Work to complete:
Transcribe the records below exactly, from their first line through the line containing "Task: Click the battery level icon". Omit every line after it.

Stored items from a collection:

○ ○ ○ ○

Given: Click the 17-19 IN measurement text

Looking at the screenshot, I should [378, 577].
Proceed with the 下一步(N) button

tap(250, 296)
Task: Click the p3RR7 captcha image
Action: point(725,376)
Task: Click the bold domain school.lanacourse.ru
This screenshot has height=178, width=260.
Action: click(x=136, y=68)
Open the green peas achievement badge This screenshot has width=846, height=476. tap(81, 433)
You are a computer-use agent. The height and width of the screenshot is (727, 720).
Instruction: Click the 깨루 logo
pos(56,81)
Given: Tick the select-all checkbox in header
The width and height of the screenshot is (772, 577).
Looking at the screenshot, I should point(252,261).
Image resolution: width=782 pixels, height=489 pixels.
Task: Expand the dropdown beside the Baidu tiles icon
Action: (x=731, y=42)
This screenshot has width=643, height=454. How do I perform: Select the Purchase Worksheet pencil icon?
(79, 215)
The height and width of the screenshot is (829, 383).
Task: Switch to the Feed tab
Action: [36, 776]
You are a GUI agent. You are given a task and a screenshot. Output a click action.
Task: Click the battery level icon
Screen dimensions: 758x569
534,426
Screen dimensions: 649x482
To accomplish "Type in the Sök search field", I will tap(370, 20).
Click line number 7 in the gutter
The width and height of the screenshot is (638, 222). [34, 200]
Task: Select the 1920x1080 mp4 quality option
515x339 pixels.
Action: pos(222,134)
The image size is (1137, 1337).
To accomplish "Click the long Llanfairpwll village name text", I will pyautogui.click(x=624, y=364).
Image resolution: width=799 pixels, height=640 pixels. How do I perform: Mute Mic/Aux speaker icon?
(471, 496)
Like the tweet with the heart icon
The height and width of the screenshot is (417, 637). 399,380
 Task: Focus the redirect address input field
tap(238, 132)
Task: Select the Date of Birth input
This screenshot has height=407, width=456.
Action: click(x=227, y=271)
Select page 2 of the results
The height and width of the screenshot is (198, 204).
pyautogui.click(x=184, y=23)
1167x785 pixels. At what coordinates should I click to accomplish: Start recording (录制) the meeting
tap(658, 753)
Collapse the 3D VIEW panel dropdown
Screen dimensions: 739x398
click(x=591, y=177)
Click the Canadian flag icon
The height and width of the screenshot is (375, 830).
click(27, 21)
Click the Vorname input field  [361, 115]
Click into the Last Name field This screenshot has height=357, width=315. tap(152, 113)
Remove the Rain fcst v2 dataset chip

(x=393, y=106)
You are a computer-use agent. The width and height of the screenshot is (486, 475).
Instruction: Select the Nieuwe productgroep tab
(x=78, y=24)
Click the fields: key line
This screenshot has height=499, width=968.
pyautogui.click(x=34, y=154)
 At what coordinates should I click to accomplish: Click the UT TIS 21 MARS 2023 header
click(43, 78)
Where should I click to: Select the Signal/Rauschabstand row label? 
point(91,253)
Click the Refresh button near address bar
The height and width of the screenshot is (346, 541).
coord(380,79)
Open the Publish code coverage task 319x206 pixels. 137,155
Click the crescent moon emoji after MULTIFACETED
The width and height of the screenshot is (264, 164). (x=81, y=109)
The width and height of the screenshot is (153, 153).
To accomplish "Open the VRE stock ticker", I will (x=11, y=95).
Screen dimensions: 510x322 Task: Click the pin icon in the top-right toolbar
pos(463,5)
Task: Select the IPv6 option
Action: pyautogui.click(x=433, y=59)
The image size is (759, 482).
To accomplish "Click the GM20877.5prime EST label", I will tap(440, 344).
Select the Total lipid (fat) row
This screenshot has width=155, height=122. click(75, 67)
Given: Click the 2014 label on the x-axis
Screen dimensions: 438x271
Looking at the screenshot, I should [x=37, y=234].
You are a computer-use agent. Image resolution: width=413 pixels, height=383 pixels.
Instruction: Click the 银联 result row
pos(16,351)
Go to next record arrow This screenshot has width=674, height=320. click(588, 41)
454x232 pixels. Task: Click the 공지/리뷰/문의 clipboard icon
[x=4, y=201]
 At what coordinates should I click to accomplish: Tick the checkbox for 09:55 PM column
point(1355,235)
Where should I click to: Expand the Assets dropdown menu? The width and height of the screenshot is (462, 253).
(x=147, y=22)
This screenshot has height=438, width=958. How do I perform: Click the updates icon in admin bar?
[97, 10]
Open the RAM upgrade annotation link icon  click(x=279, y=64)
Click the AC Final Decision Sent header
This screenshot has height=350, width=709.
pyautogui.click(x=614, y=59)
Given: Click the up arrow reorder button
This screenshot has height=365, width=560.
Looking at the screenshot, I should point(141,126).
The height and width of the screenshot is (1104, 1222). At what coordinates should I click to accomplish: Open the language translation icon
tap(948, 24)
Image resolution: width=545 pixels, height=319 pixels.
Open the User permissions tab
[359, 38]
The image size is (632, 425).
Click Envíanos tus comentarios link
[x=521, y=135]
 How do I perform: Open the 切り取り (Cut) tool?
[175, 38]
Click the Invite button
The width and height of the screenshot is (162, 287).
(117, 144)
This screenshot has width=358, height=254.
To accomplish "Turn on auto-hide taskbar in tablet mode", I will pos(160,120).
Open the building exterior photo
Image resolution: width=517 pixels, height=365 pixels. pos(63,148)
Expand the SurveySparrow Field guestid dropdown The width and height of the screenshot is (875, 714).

○ ○ ○ ○

Response to this task:
Given: Click the 17-19 IN measurement text

Looking at the screenshot, I should [378, 577].
Proceed with the 下一步(N) button

tap(250, 296)
Task: Click the p3RR7 captcha image
Action: point(725,376)
Task: Click the bold domain school.lanacourse.ru
This screenshot has height=178, width=260.
Action: click(x=136, y=68)
Open the green peas achievement badge This screenshot has width=846, height=476. tap(81, 433)
You are a computer-use agent. The height and width of the screenshot is (727, 720).
Instruction: Click the 깨루 logo
pos(56,81)
Given: Tick the select-all checkbox in header
The width and height of the screenshot is (772, 577).
Looking at the screenshot, I should point(252,261).
Image resolution: width=782 pixels, height=489 pixels.
Task: Expand the dropdown beside the Baidu tiles icon
Action: (x=731, y=42)
This screenshot has width=643, height=454. How do I perform: Select the Purchase Worksheet pencil icon?
(79, 215)
The height and width of the screenshot is (829, 383).
Task: Switch to the Feed tab
Action: [36, 776]
You are a GUI agent. You are given a task and a screenshot. Output a click action.
Task: Click the battery level icon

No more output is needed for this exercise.